[Stored records]
Start of Block

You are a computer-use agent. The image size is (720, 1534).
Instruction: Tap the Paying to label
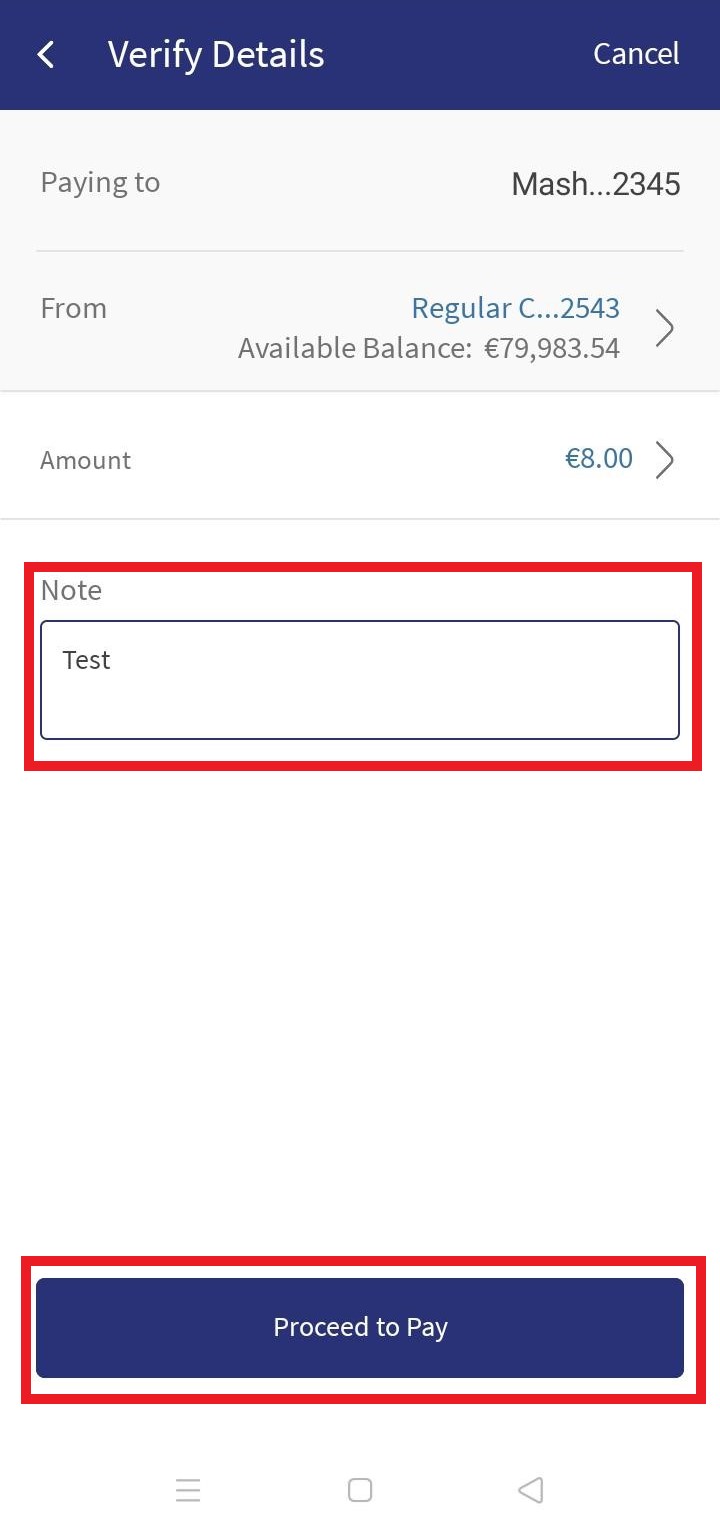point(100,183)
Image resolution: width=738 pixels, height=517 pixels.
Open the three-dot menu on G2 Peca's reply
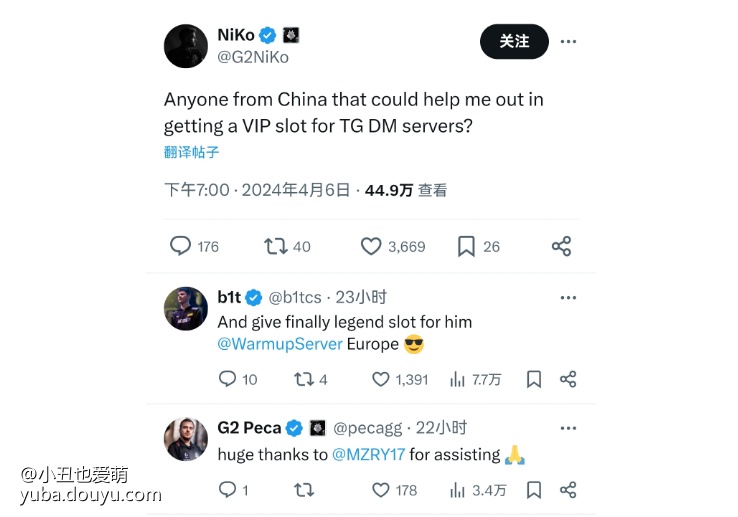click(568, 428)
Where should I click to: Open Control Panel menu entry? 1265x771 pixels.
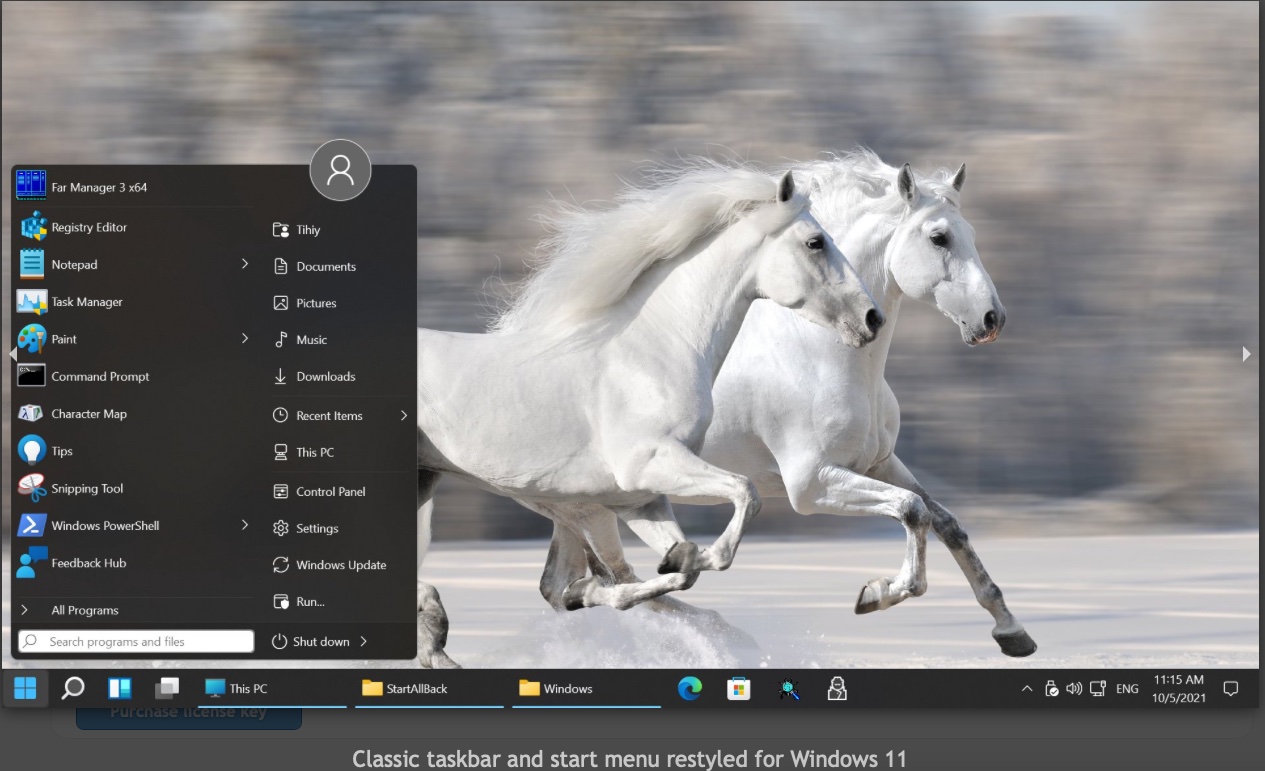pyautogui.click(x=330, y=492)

End of Block

ASSIGNED TASK:
Every line from the line containing "Instruction: Tap the Paying to label" through the last line above is to be printed exactly. Pictures are not copied.

SOLUTION BELOW:
Instruction: Tap the Paying to label
point(100,183)
Image resolution: width=738 pixels, height=517 pixels.
Open the three-dot menu on G2 Peca's reply
click(568, 428)
Where should I click to: Open Control Panel menu entry? 1265x771 pixels.
pyautogui.click(x=330, y=492)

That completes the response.